The public response to the Forstmann/Walton initiative
was a thundering vote of no-confidence in the nation's
public schools, especially in the inner cities. It and
the growing momentum for vouchers in various states
show that many Americans have abandoned hope that
public education can be reformed.
The developments of late April should be a wake-up
call to liberal Democrats who have blocked, watered
down, or gummed up reforms such as charter schools
and other types of public school choice, higher stan-
dards and an end to social promotion for students, and
accountability for teachers and administrators. The
guardians of the educational status quo have won a few
battles but are in danger of losing the war. America's
great tradition of universal public education is hanging
in the balance.
New Democrats should continue fighting to make all
public schools high-performance institutions, especially
the citadels of failure and despair masquerading as
schools in many inner cities. Here's a specific suggestion:
When someone introduces voucher legislation in
your state legislature or city council, urge your representatives
to offer an amendment that would require participating
private schools to (1) open their doors to all
children in the community and (2) meet or exceed specified
performance benchmarks to continue receiving tax-payer
funds. (Indeed, that latter provision should apply
to all state-supported schools, public and private.) Such
an amendment would effectively turn voucher-supported
private schools into public charter schools.
A public school is not defined by who "owns" it, but
rather by two features: universal access and accountability
to the public for results.

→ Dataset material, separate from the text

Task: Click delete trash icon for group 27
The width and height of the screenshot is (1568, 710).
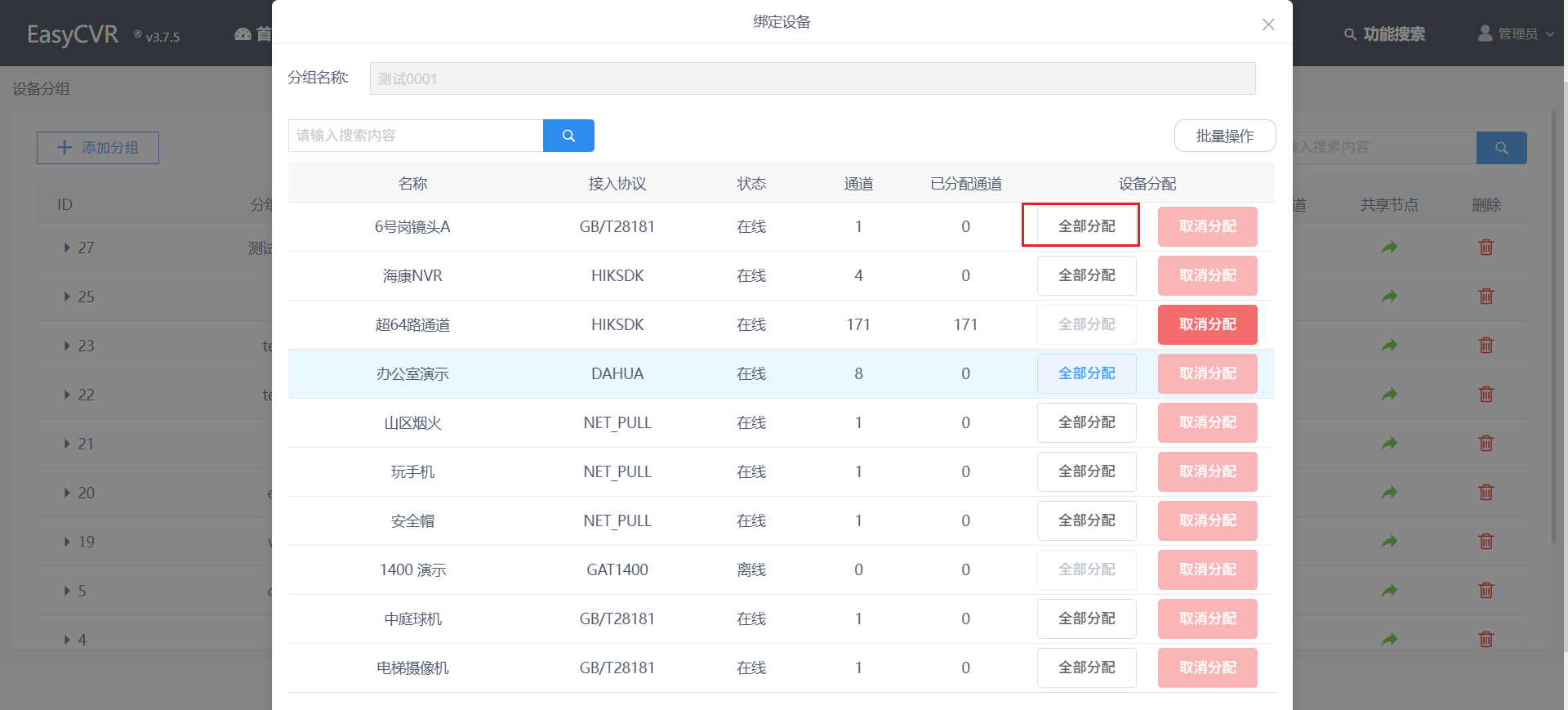Action: coord(1486,248)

We don't care whether public
schools are run by a local school board, a group of parents,
a teachers union, a Fortune 500 company, or the
Little Sisters of the Poor. Indeed, many existing charter
schools are run by parents' groups and other private entities
that must abide by performance contracts and non-discrimination
laws in exchange for public money.
"Access and accountability" amendments to voucher
bills would make the following points crystal clear to
school operators: If you want taxpayers' money, then
you can't pick and choose from among taxpayers' children
and you have to guarantee taxpayers a solid return
on their investment. This will make perfect sense to
most voters and even to some voucher proponents.
After all, parents and taxpayers would be livid if they
discovered that their local government bought a computer
system or hired someone to fix leaky roofs without
a contract that spelled out what the recipient of the
public money was supposed to do. But that's exactly
what most voucher plans are -- no-strings-attached contracts
with government vendors for the provision of a
vital public service. The simplest way to construct an
access-and-accountability amendment would be to use
language from a strong charter school law. Minnesota's
is a good example.
Many voucher proponents (and private schools) will
scream bloody murder over access-and-accountability
amendments to their bills. Fine. Let's separate the sheep
from the goats on education; let's find out who's really
interested in improving student achievement and who's
interested in simply gutting public education.
Democrats and others who attack vouchers and defend
dysfunctional public schools are getting clobbered.
It's time for supporters of high-performance public
schools to get into the ring and start counterpunching.